◆ PROBLEM DESCRIPTION: Could you copy the whole listing below exactly as written?

◆ LISTED RECORDS:
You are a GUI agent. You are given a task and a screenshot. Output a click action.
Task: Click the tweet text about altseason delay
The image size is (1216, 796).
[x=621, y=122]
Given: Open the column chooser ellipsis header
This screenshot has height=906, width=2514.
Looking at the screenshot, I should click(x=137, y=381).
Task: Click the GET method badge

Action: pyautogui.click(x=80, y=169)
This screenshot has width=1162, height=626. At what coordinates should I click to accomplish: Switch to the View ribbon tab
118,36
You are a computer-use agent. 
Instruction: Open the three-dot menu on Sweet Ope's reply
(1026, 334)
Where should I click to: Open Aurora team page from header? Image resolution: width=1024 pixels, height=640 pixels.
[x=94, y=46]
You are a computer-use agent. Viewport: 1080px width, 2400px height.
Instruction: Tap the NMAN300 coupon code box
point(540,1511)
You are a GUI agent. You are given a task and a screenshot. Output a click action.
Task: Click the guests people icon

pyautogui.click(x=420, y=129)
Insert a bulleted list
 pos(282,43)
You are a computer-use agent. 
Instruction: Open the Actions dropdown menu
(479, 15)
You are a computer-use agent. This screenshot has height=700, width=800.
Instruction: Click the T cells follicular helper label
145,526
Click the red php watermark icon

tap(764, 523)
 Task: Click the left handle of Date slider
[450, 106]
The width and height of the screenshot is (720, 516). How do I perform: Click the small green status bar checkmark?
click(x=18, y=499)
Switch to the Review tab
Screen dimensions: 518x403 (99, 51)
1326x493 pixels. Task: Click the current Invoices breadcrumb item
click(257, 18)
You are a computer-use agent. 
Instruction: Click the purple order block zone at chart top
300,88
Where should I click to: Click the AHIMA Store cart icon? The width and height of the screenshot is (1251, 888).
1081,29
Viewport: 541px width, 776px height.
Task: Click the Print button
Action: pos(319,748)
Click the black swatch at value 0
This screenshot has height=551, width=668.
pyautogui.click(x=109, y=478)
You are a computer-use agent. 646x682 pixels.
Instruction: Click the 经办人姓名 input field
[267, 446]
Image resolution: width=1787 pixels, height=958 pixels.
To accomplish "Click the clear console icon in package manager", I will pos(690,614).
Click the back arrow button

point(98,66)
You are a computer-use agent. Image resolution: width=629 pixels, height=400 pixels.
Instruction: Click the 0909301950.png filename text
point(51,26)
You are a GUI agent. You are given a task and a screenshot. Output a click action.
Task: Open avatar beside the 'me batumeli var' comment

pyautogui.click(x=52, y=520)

◆ RESPONSE TO THIS EXERCISE:
You are a GUI agent. You are given a task and a screenshot. Output a click action.
Task: Click the tweet text about altseason delay
The image size is (1216, 796).
[x=621, y=122]
Given: Open the column chooser ellipsis header
This screenshot has height=906, width=2514.
Looking at the screenshot, I should click(x=137, y=381).
Task: Click the GET method badge

Action: pyautogui.click(x=80, y=169)
This screenshot has width=1162, height=626. At what coordinates should I click to accomplish: Switch to the View ribbon tab
118,36
You are a computer-use agent. 
Instruction: Open the three-dot menu on Sweet Ope's reply
(1026, 334)
Where should I click to: Open Aurora team page from header? Image resolution: width=1024 pixels, height=640 pixels.
[x=94, y=46]
You are a computer-use agent. Viewport: 1080px width, 2400px height.
Instruction: Tap the NMAN300 coupon code box
point(540,1511)
You are a GUI agent. You are given a task and a screenshot. Output a click action.
Task: Click the guests people icon

pyautogui.click(x=420, y=129)
Insert a bulleted list
 pos(282,43)
You are a computer-use agent. 
Instruction: Open the Actions dropdown menu
(479, 15)
You are a computer-use agent. This screenshot has height=700, width=800.
Instruction: Click the T cells follicular helper label
145,526
Click the red php watermark icon

tap(764, 523)
 Task: Click the left handle of Date slider
[450, 106]
The width and height of the screenshot is (720, 516). How do I perform: Click the small green status bar checkmark?
click(x=18, y=499)
Switch to the Review tab
Screen dimensions: 518x403 (99, 51)
1326x493 pixels. Task: Click the current Invoices breadcrumb item
click(257, 18)
You are a computer-use agent. 
Instruction: Click the purple order block zone at chart top
300,88
Where should I click to: Click the AHIMA Store cart icon? The width and height of the screenshot is (1251, 888).
1081,29
Viewport: 541px width, 776px height.
Task: Click the Print button
Action: pos(319,748)
Click the black swatch at value 0
This screenshot has height=551, width=668.
pyautogui.click(x=109, y=478)
You are a computer-use agent. 646x682 pixels.
Instruction: Click the 经办人姓名 input field
[267, 446]
Image resolution: width=1787 pixels, height=958 pixels.
To accomplish "Click the clear console icon in package manager", I will pos(690,614).
Click the back arrow button

point(98,66)
You are a computer-use agent. Image resolution: width=629 pixels, height=400 pixels.
Instruction: Click the 0909301950.png filename text
point(51,26)
You are a GUI agent. You are given a task and a screenshot. Output a click action.
Task: Open avatar beside the 'me batumeli var' comment

pyautogui.click(x=52, y=520)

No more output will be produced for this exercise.